Task: The lines to reproduce run from the one containing "Bolas de futebol (199, 2426)" through the final line of the entries; write them out exactly and add nothing.

Data records:
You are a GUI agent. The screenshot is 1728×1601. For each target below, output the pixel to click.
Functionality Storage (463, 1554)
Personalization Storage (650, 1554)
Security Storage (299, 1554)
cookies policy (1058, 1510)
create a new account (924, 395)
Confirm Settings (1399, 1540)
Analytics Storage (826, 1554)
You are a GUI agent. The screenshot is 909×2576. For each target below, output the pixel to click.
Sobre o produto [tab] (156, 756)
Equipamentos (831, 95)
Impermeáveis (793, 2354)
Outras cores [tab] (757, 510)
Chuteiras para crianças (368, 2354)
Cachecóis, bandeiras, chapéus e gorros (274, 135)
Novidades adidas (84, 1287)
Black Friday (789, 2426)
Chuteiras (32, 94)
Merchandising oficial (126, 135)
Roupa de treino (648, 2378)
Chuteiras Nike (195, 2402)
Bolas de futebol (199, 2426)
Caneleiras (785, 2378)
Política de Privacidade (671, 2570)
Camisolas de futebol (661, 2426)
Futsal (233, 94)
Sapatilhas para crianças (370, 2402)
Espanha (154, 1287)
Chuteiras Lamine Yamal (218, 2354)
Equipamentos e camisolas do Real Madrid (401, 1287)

Expected answer:
Bolas de futebol (199, 2426)
Caneleiras (785, 2378)
Política de Privacidade (671, 2570)
Camisolas de futebol (661, 2426)
Futsal (233, 94)
Sapatilhas para crianças (370, 2402)
Espanha (154, 1287)
Chuteiras Lamine Yamal (218, 2354)
Equipamentos e camisolas do Real Madrid (401, 1287)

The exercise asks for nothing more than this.